Le 20 septembre 2024, la Banque centrale du Liban (BDL) a publié la décision intermédiaire n° 13666, une mesure stratégique visant à permettre aux banques libanaises de renforcer leurs fonds propres en réévaluant leurs actifs fixes. Selon cette décision, les banques pourront inclure dans leurs capitaux propres de catégorie 1 (Common Equity Tier 1) 75 % de l’augmentation de la valeur de leurs actifs réévalués, à condition que cette réévaluation soit auditée et approuvée par la BDL.
Cette réévaluation doit être effectuée avant le 31 décembre 2025. Les banques devront inscrire cette réévaluation en dollars américains frais (fresh dollars) dans leurs livres comptables, avec la contre-valeur en livres libanaises (LBP) selon le taux de change fixé par la plateforme électronique de la Banque centrale à la date du paiement des taxes sur les bénéfices de la réévaluation.
Implications économiques et financières :
Suivez les principaux indicateurs économiques en temps réel.
- Renforcement des capitaux propres des banques : Cette mesure vise à consolider la solvabilité des banques libanaises, fragilisées par la crise économique prolongée. En intégrant les plus-values résultant de la réévaluation des actifs fixes, les banques peuvent améliorer leur ratio de fonds propres, renforçant ainsi leur capacité à absorber les pertes éventuelles. Cela est particulièrement crucial pour restaurer la confiance des investisseurs et des déposants dans un système bancaire en difficulté.
- Réévaluation en dollars frais : L’exigence que la réévaluation soit faite en fresh dollars est un indicateur clair que la BDL tente de stabiliser le secteur financier en orientant les banques vers des transactions en devises fortes, ce qui pourrait réduire la dépendance à la livre libanaise. Cependant, cette mesure pourrait poser des défis aux banques n’ayant pas suffisamment de réserves en dollars frais, créant une inégalité entre les institutions bancaires.
- Impact sur la fiscalité : La décision implique que les plus-values résultant de la réévaluation des actifs seront soumises à l’impôt. Cela pourrait fournir au gouvernement une nouvelle source de revenus fiscaux, bien que ces revenus soient susceptibles de fluctuer en fonction du taux de change et des profits réalisés.

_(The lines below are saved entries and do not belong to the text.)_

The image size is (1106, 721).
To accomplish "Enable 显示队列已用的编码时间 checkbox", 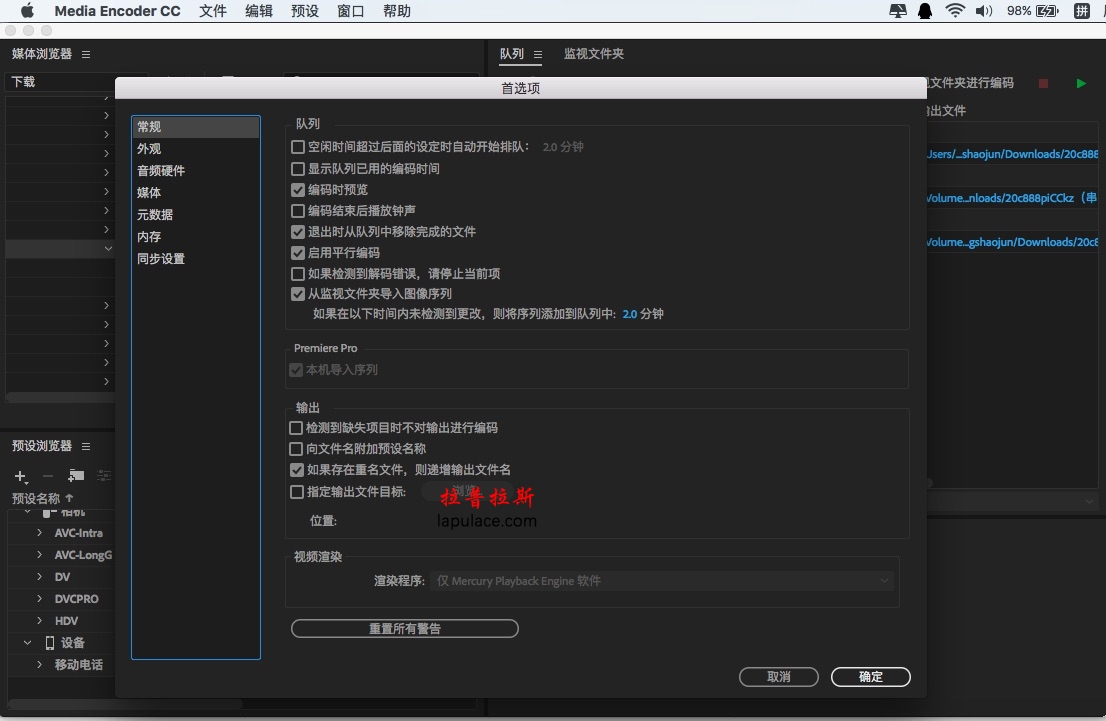I will [298, 169].
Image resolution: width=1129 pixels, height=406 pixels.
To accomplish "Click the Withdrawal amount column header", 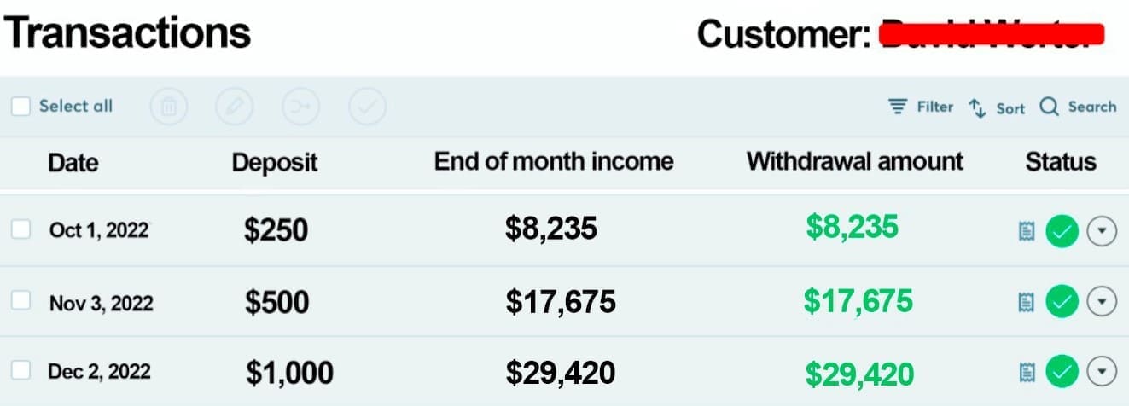I will coord(854,161).
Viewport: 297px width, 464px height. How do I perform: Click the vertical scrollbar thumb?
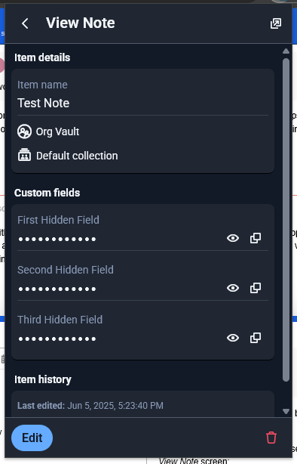click(286, 220)
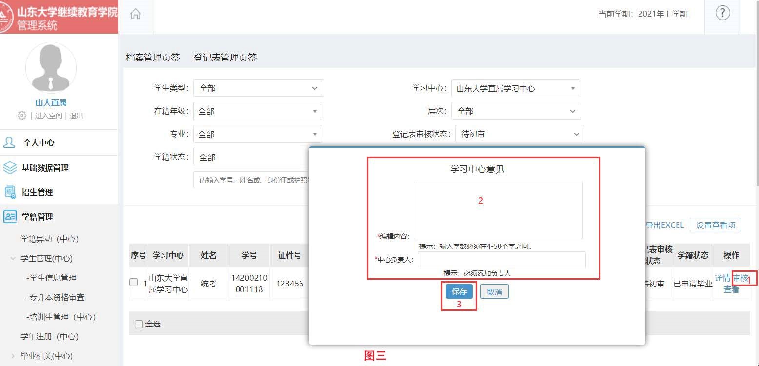Open the 学生类型 dropdown

point(258,88)
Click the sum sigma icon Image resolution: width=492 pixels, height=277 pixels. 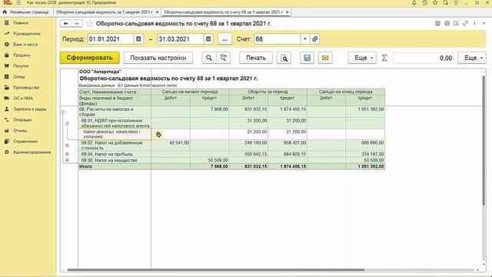pos(384,58)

- Effet retardé sur la liquidité : Le délai fixé jusqu’à la fin de 2025 pour réaliser cette réévaluation donne aux banques le temps de se préparer et d’évaluer leurs actifs, mais pourrait également repousser les effets immédiats sur leur liquidité. En parallèle, cela pourrait entraîner une dynamique spéculative sur la valeur des actifs fixes au Liban, influençant les marchés immobiliers et autres secteurs concernés.
Décisions connexes : Les circulaires BDL 158 et 166
En complément de cette décision, la BDL a publié les décisions intermédiaires n° 13668 et 13669, liées aux circulaires BDL 158 et 166. Ces nouvelles dispositions permettent, à titre exceptionnel et en raison de la situation de guerre, aux clients déjà bénéficiaires de ces circulaires de recevoir trois paiements au lieu d’un seul en octobre 2024. Pour ceux bénéficiant de la circulaire 158, cela signifie qu’ils recevront 1 200 dollars au lieu de 400 dollars, et pour ceux sous la circulaire 166, 450 dollars au lieu de 150 dollars.
Implications sociales et économiques :
Ces mesures visent à répondre aux besoins urgents des citoyens face à la propagation des conflits et à la détérioration des conditions de vie. En augmentant temporairement les paiements, la BDL cherche à soutenir le pouvoir d’achat des citoyens dans un contexte où l’inflation, l’insécurité et l’instabilité croissante exacerbent les difficultés financières.